▸ **WHAT NEEDS TO BE DONE**
Edit all the lines below by replacing every instance of "computer-use agent" with "screen assistant", and leave every other character unchanged. Leave the pictures out of your answer.
------------------------
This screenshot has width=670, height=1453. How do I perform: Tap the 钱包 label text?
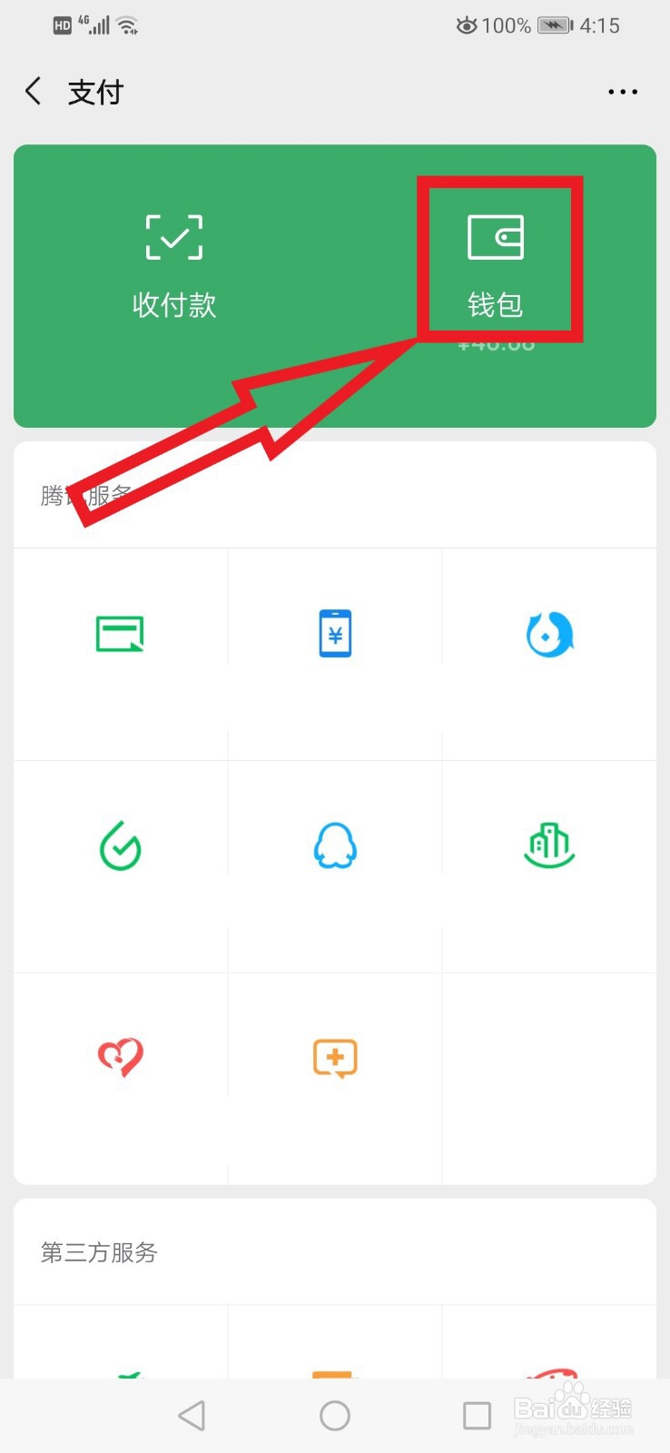point(496,304)
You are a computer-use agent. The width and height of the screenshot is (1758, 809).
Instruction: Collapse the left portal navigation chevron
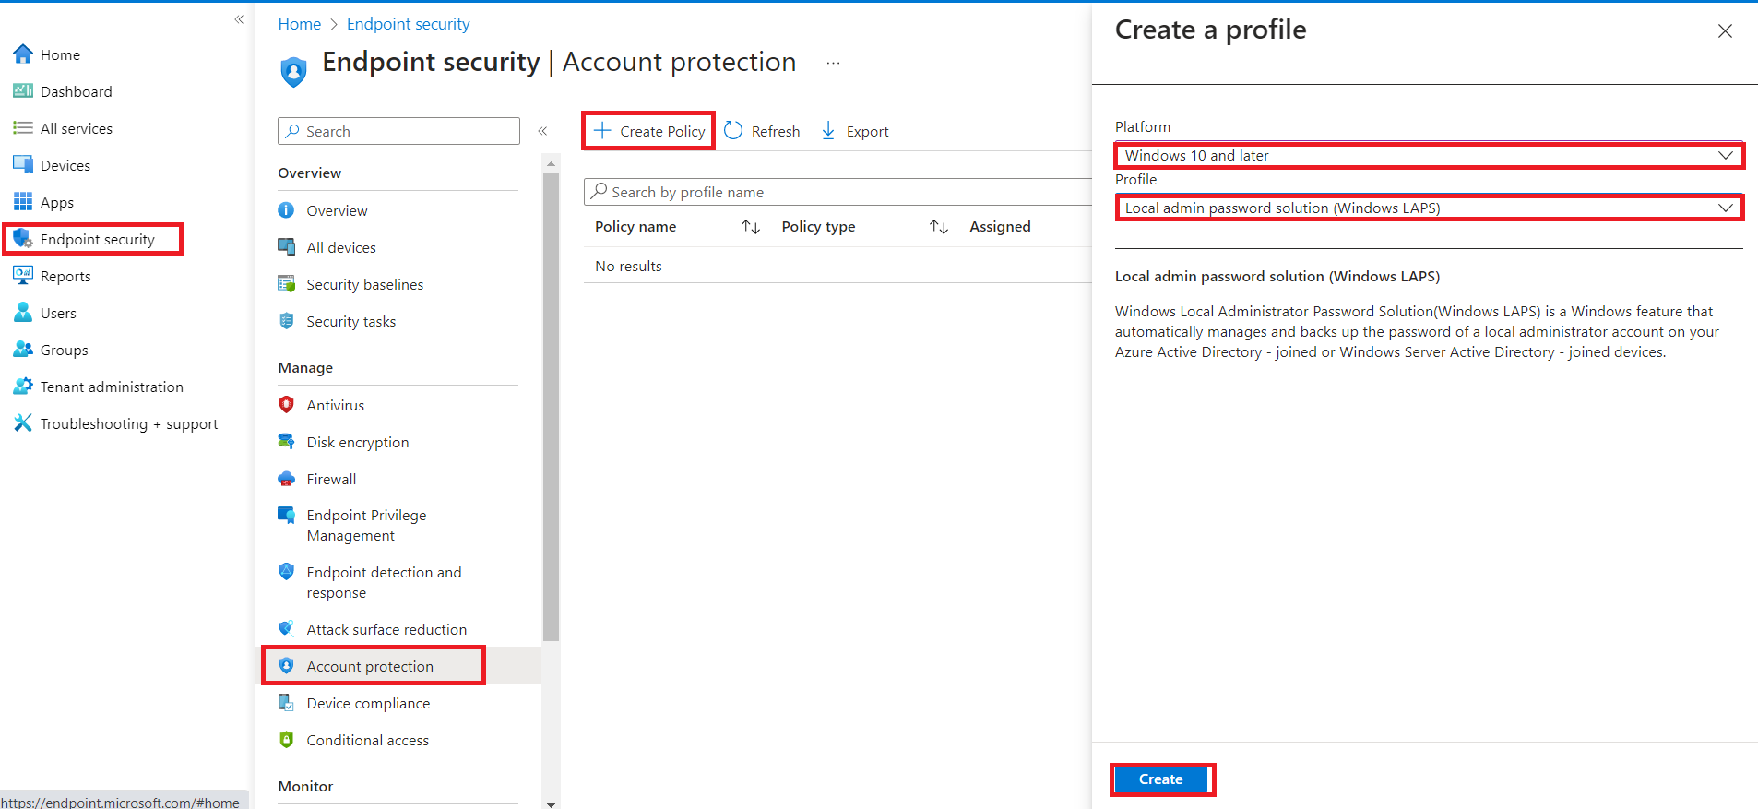239,19
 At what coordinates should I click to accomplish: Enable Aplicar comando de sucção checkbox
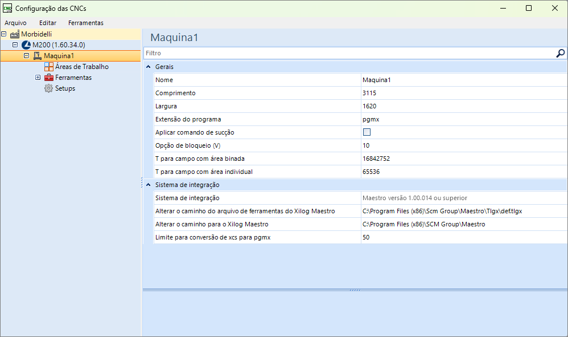click(x=367, y=132)
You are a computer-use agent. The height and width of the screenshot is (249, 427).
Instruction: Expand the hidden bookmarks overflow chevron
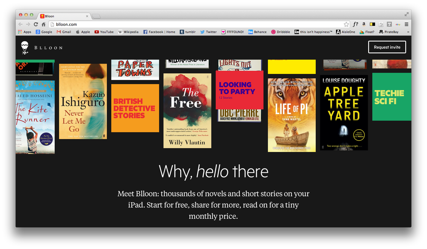coord(408,32)
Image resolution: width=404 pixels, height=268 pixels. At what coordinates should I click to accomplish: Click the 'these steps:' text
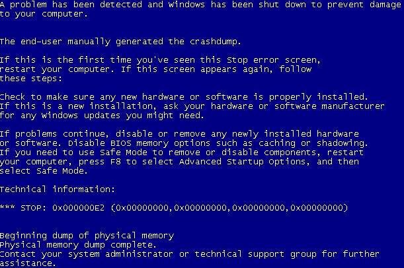point(31,79)
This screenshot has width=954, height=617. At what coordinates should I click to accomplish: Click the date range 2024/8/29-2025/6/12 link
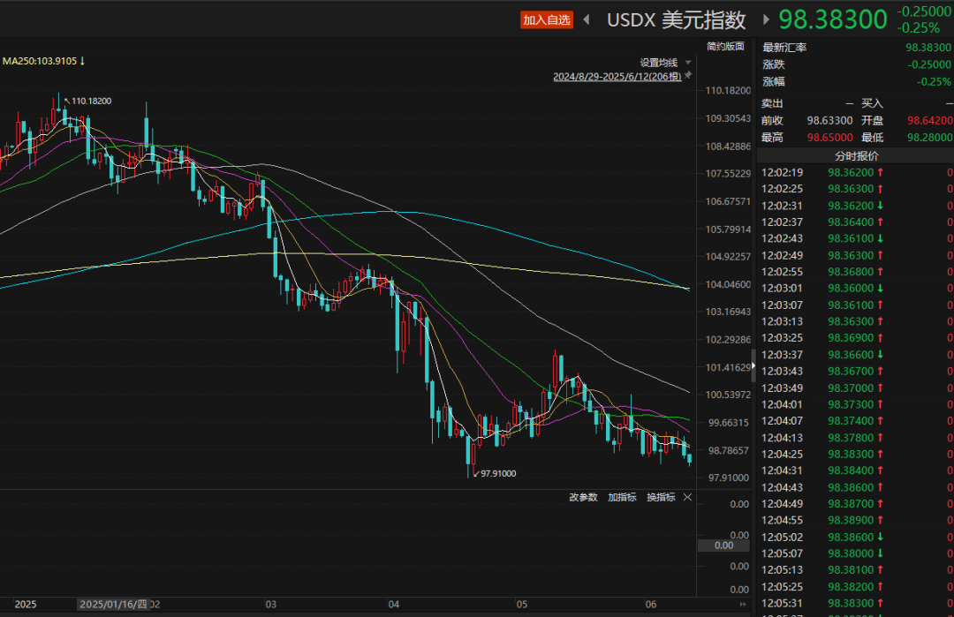(617, 77)
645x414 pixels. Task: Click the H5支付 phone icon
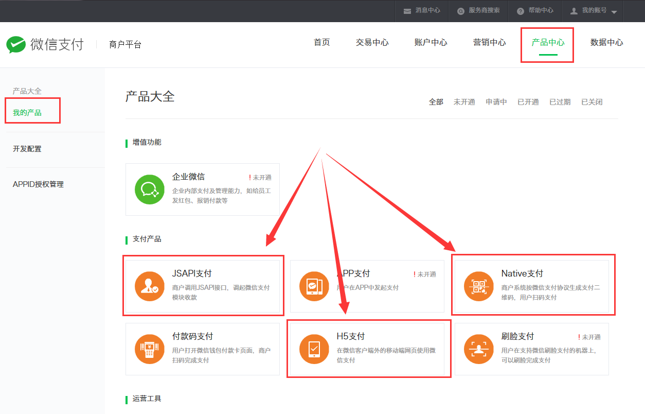tap(314, 349)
------------------------
▸ **EXERCISE ANSWER**
This screenshot has width=670, height=1453. How do I perform: Tap the 钱包 label text?
point(496,304)
You are a screen assistant. The width and height of the screenshot is (1758, 809).
Instruction: Collapse the left portal navigation chevron
239,19
 At what coordinates should I click to accomplish: Enable Aplicar comando de sucção checkbox
click(x=367, y=132)
You are a screen assistant. The height and width of the screenshot is (249, 427).
Instruction: Expand the hidden bookmarks overflow chevron
coord(408,32)
Image resolution: width=404 pixels, height=268 pixels. At what coordinates should I click to accomplish: Click the 'these steps:' text
point(31,79)
This screenshot has width=954, height=617. At what coordinates should I click to accomplish: Click the date range 2024/8/29-2025/6/12 link
(617, 77)
645x414 pixels. Task: Click the H5支付 phone icon
tap(314, 349)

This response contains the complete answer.